Please work out how many lines in the material below contain the string "agent", and answer with that number only.

-- Opening Marker --

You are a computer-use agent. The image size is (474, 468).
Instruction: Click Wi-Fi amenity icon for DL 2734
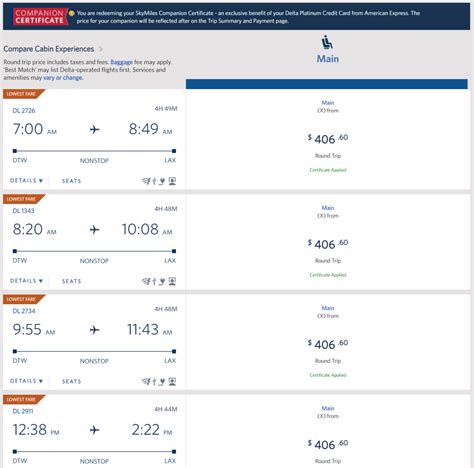146,381
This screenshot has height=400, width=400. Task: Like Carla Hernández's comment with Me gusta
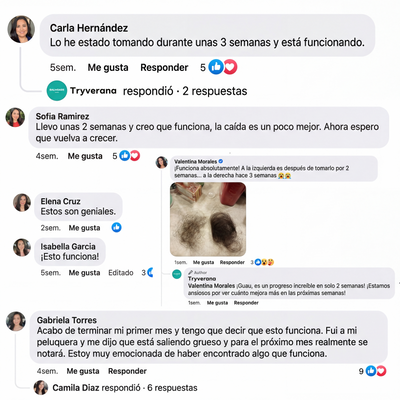108,68
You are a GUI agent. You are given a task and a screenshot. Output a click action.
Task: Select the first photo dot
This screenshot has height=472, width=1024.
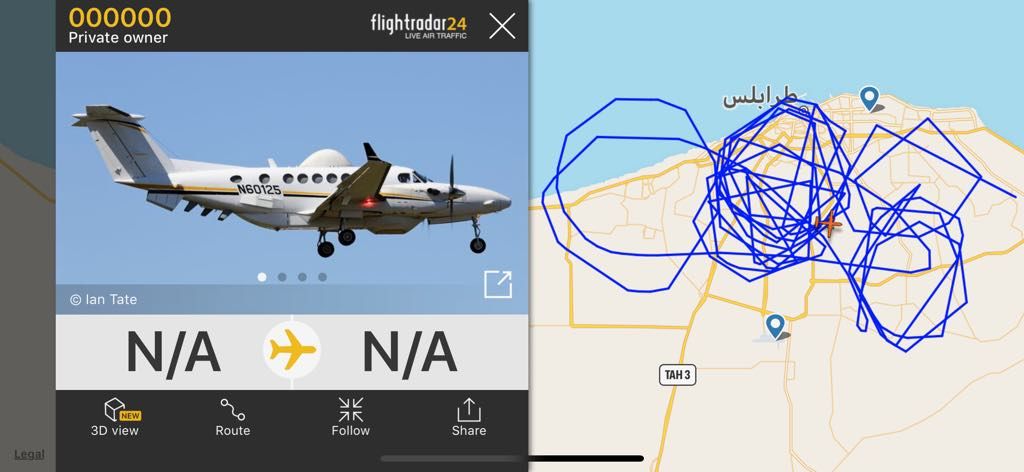click(262, 277)
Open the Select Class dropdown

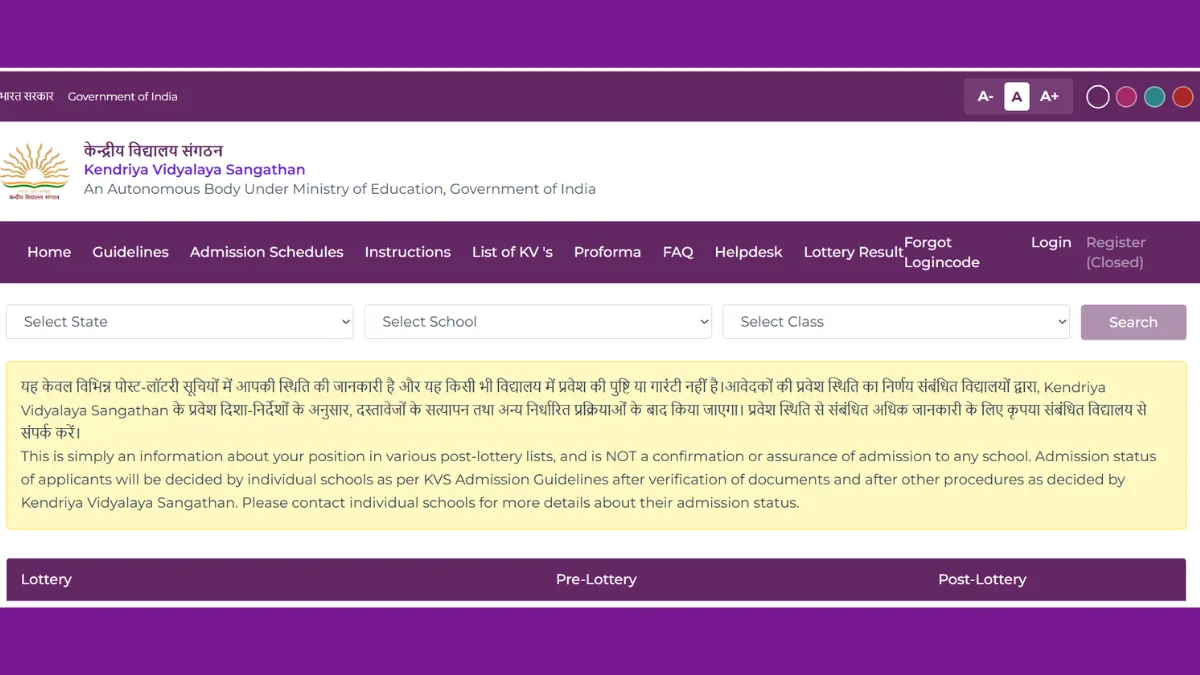click(896, 322)
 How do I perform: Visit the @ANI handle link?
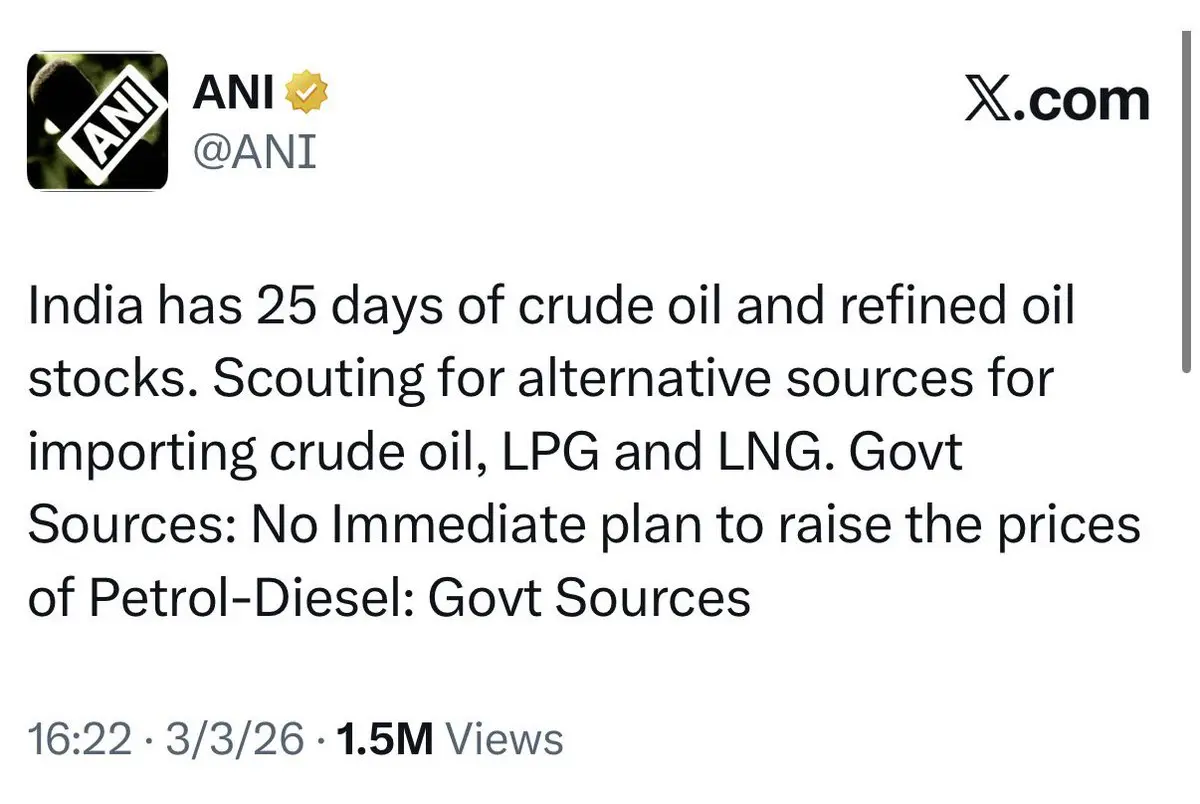253,152
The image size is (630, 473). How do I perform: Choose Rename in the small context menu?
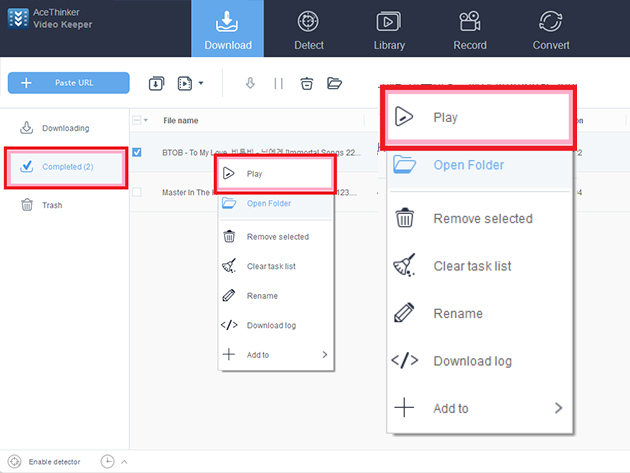[261, 296]
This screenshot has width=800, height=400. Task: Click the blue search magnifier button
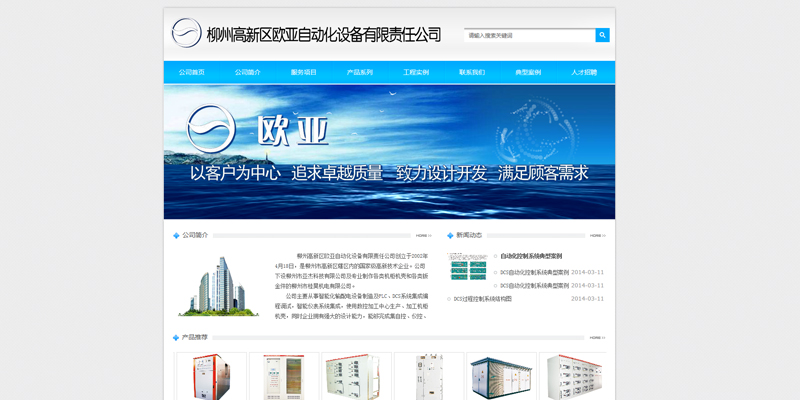pos(602,35)
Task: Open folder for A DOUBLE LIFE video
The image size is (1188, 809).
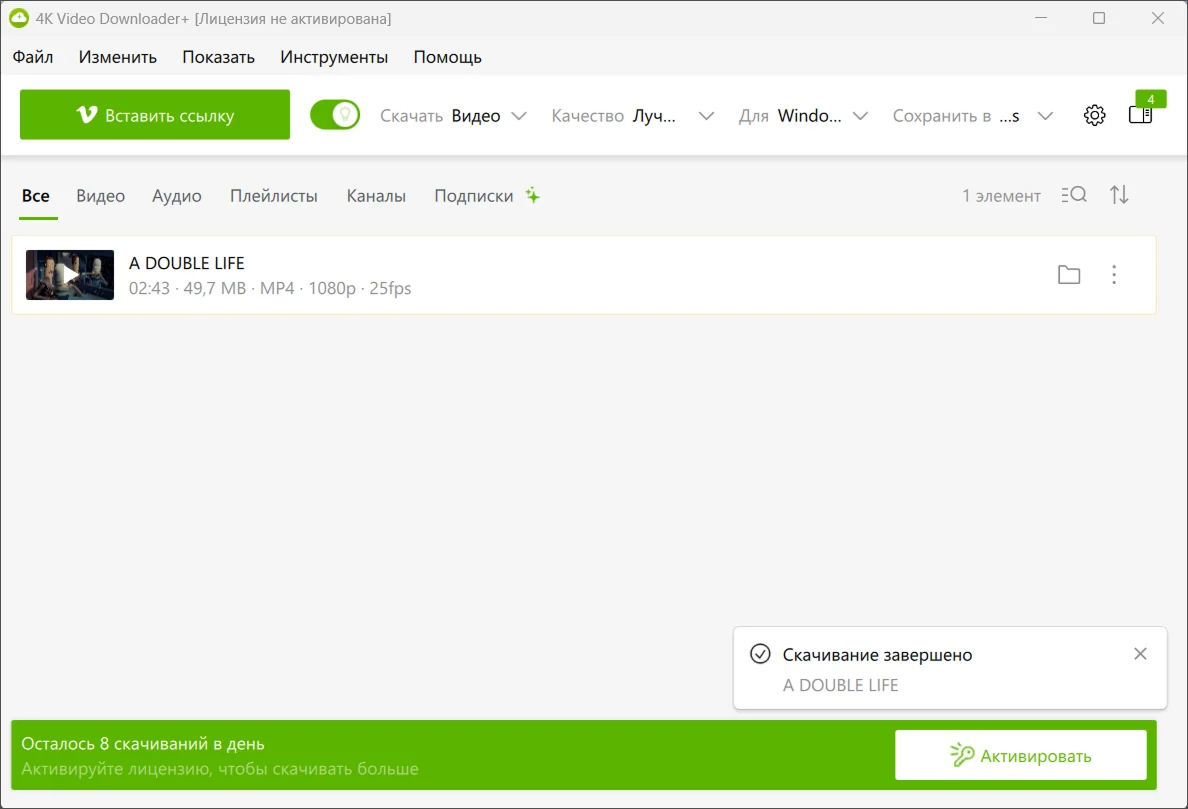Action: pyautogui.click(x=1069, y=275)
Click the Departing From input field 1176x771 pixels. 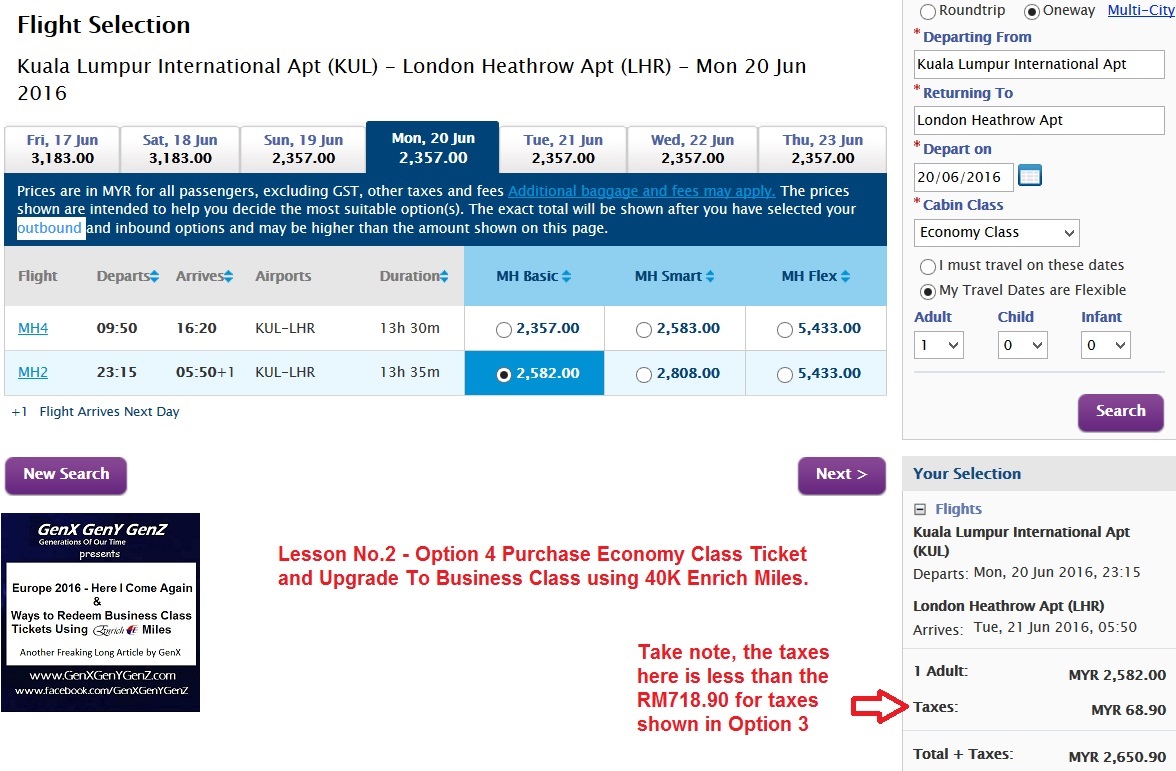1039,64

-- Closing Marker --

▸ **Written solution**:
2